# Chain reaction



## kwflatbed (Dec 29, 2004)

*Chain reaction: Pedal police nab alleged teen car thieves
*By *Michele McPhee
*


*T*he Boston police bicycle squad pedaled furiously to chase a racing stolen car, then surrounded the suspects like a swarm of bees to arrest them.


The Special Operations Tactical Bike Unit - which was created as a temporary squad to combat summer violence, but will now become a permanent unit - spotted the car careening down Clifton Street in Roxbury about 8:30 p.m. Tuesday.

One of the officers called in the license plate, discovering the car was stolen, and a sergeant and 14 bike cops began to pedal madly after the vehicle.

Shaken by the swirling silver wheels and rush of blue pantlegs, the alleged thieves dumped the stolen car on Shirley Street and took off running.

They were no match for the bicycle squad, whose members managed to catch up to the teens even after they tried to flee into a labyrinthine housing project.

Three teens were charged with receiving a stolen motor vehicle.
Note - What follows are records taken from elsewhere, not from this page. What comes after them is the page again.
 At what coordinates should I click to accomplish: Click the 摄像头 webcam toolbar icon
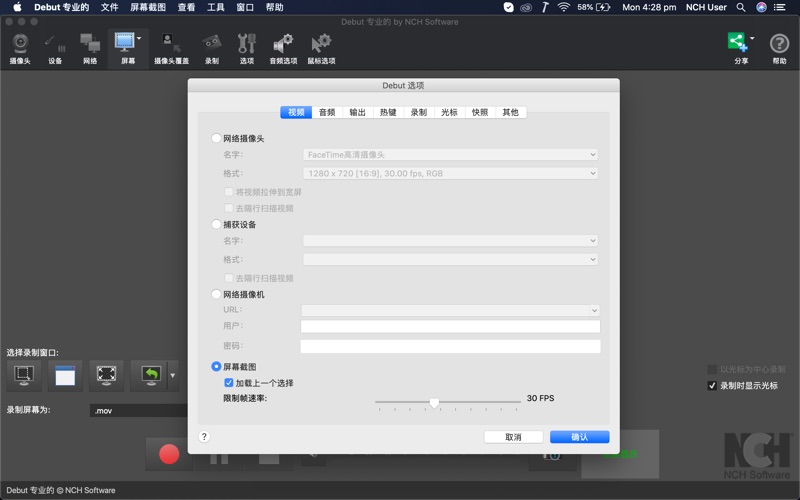[20, 45]
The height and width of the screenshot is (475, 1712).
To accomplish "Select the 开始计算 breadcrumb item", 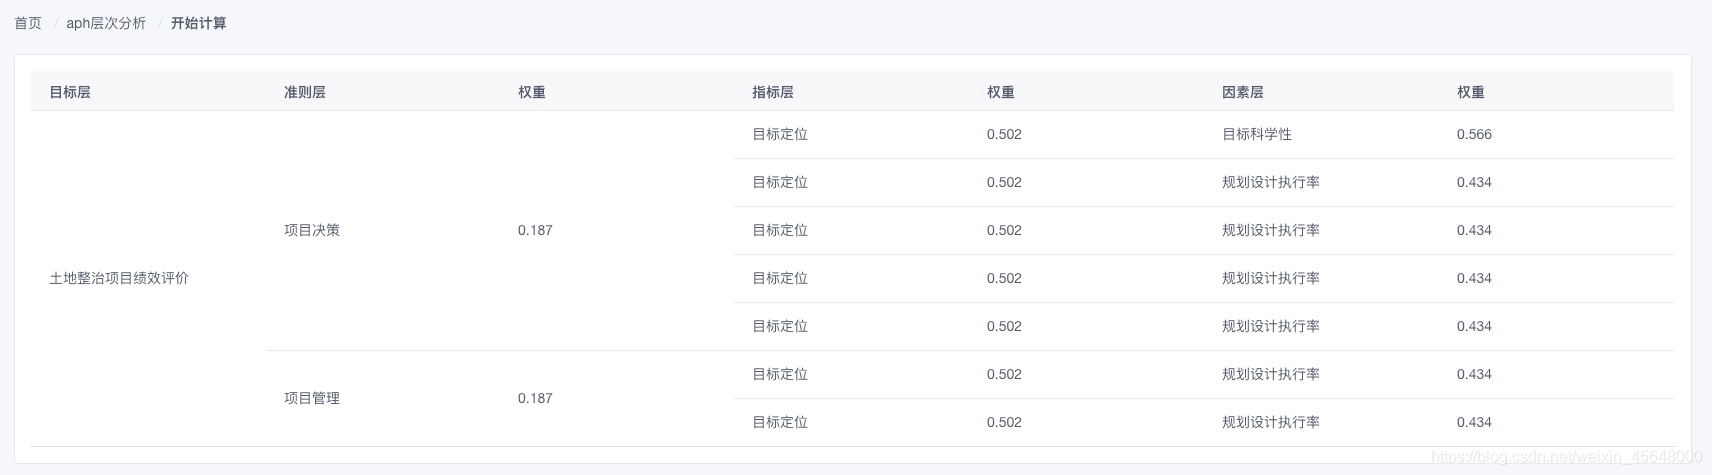I will point(198,23).
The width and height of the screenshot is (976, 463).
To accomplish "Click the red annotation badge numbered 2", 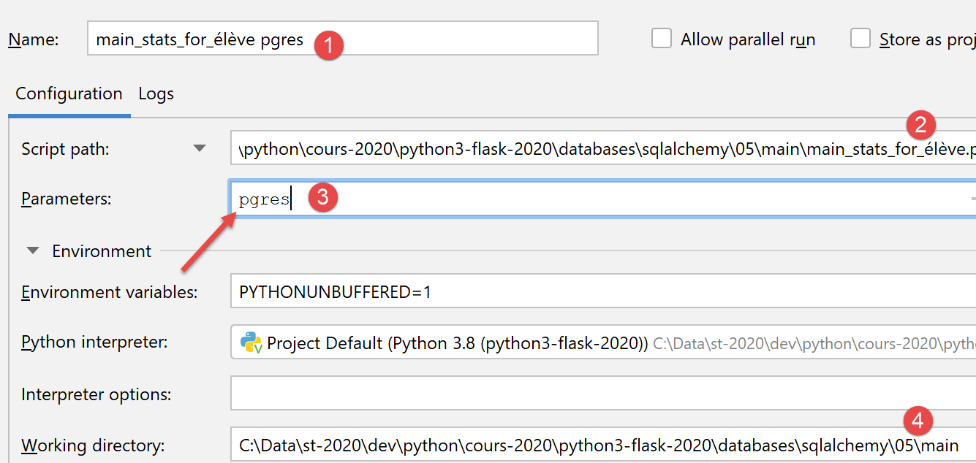I will 921,125.
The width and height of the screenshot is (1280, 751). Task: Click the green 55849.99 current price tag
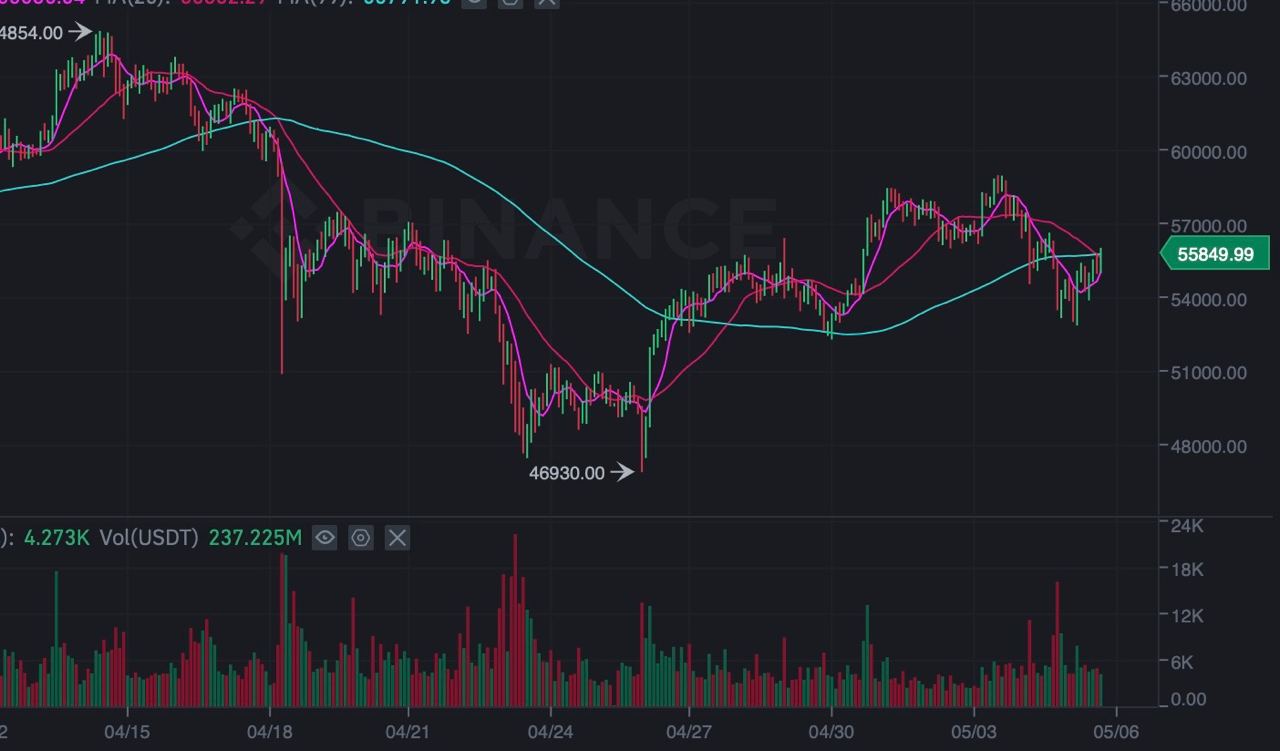(x=1214, y=254)
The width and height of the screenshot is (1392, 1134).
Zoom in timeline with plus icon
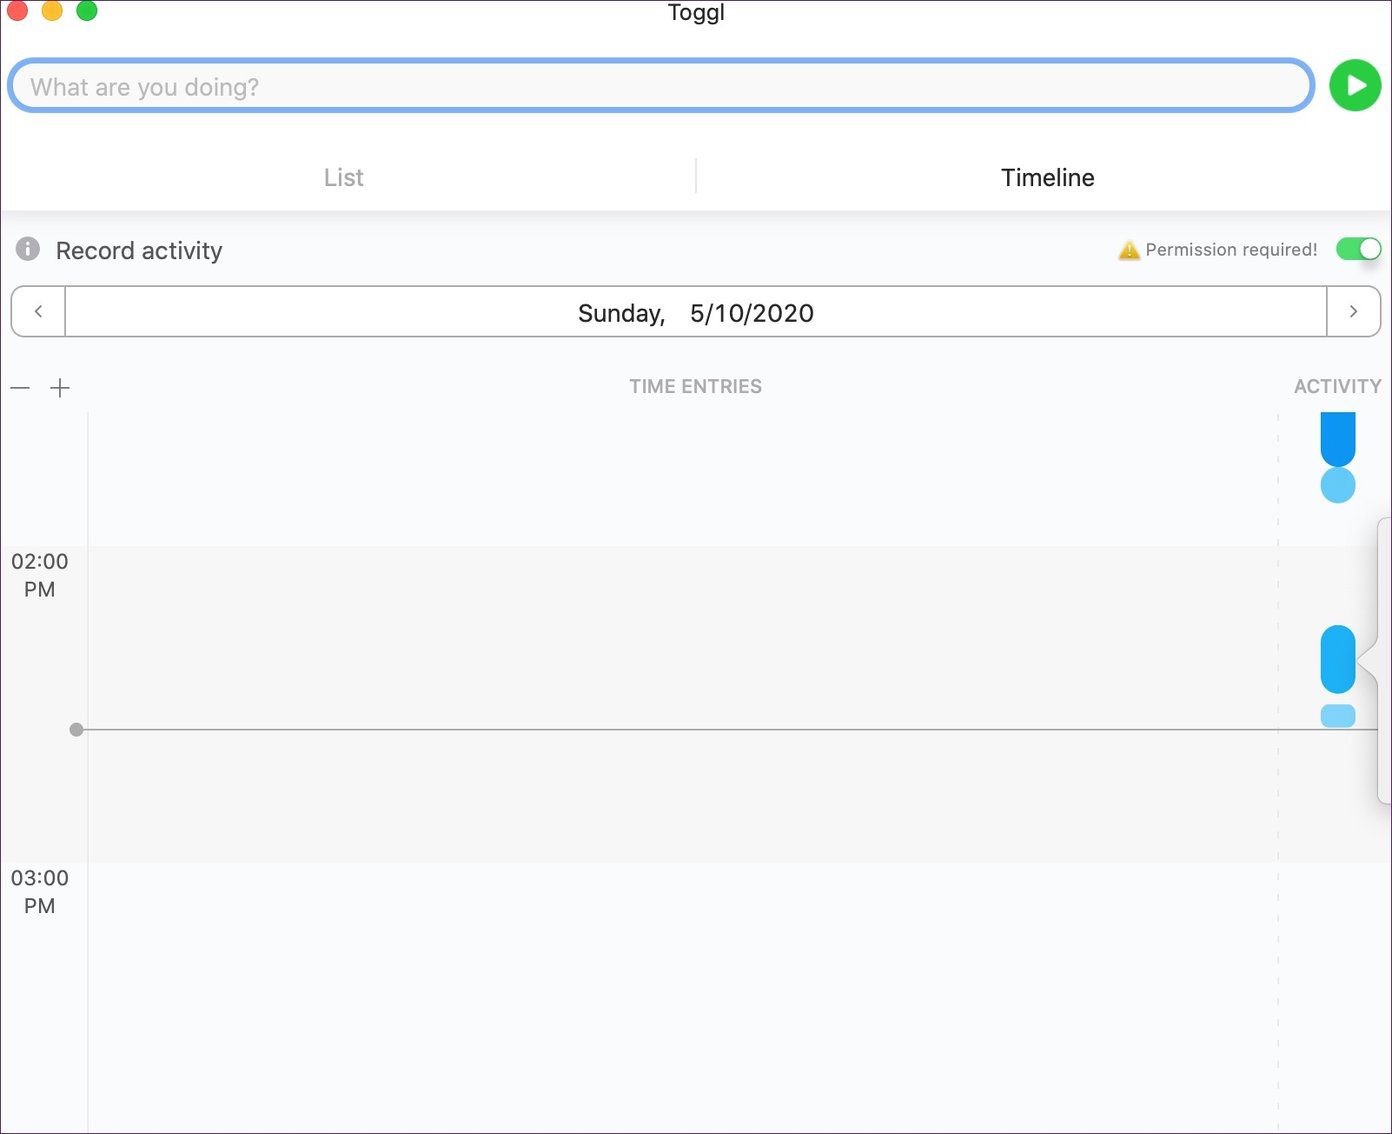click(60, 387)
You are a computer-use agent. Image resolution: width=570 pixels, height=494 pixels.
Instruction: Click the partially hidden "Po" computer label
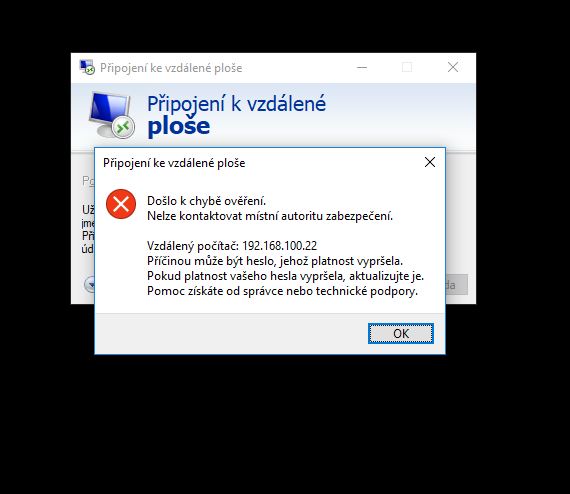coord(88,181)
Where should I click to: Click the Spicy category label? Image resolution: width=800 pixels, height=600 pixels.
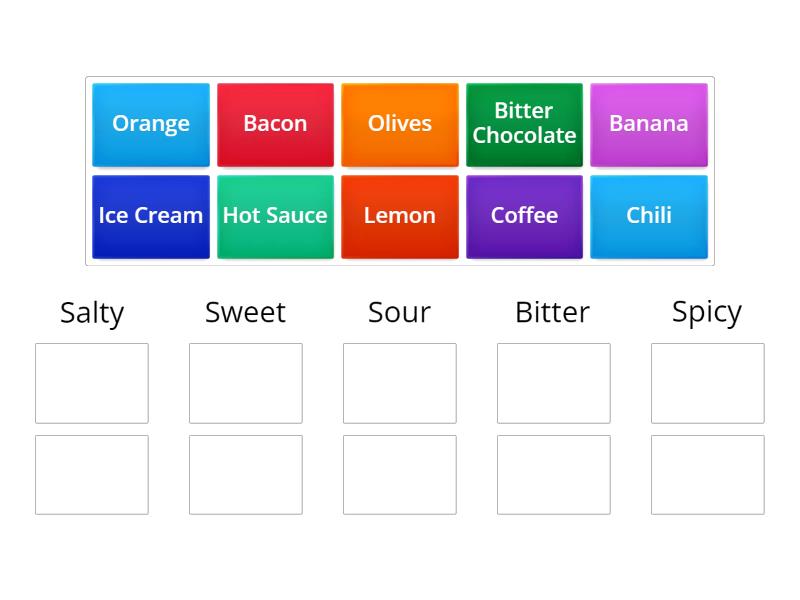707,312
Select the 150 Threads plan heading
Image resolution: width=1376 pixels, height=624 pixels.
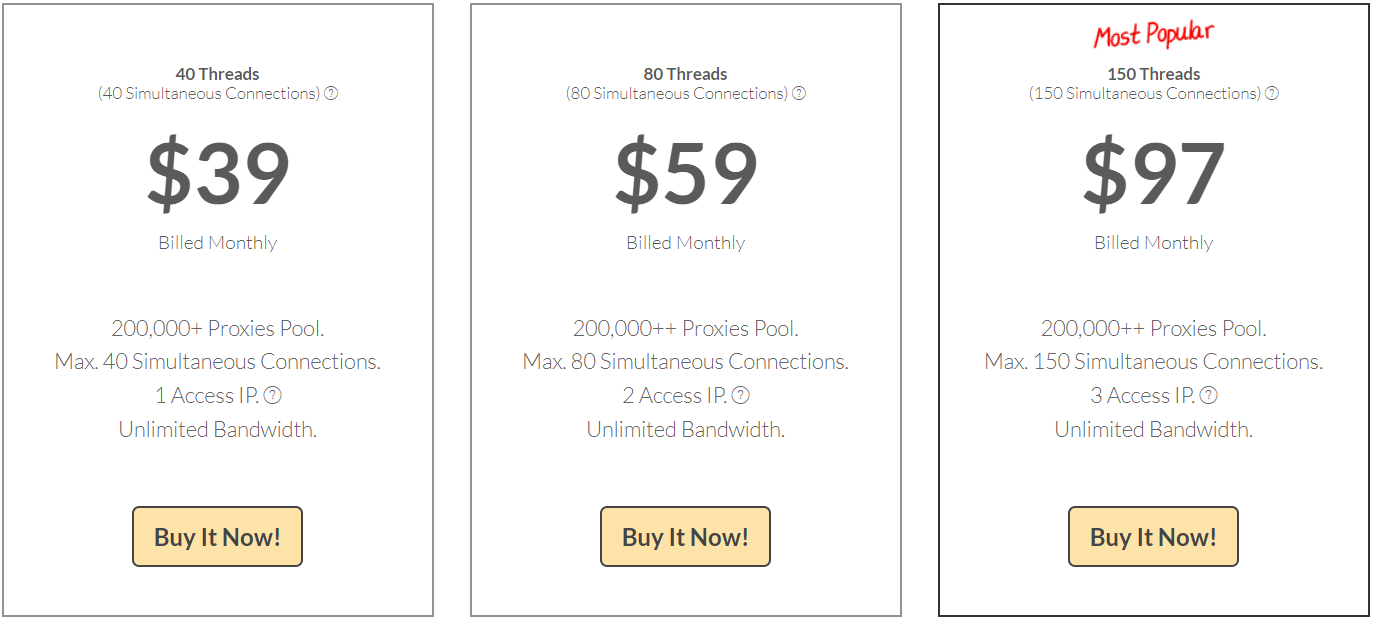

One suspect, a 16-year-old Dorchester teen, was not identified. His alleged accomplices, Sandro Rosa, 17, of Dorchester and Armando Gomez, 17, of Roxbury, are expected to stand alongside him in Roxbury District Court today.


----------



## Crvtte65 (May 19, 2002)

Alright! I'm glad they are keeping them around. It would have been much harder to catch them if they were in crusiers after they dumped the car. Bike vs. feet is a good thingB:


----------



## bikecop34 (Jul 15, 2004)

They can run...but we can fly!!!I wouldn't give up my bike for anything...except maybe heavy snow fall


----------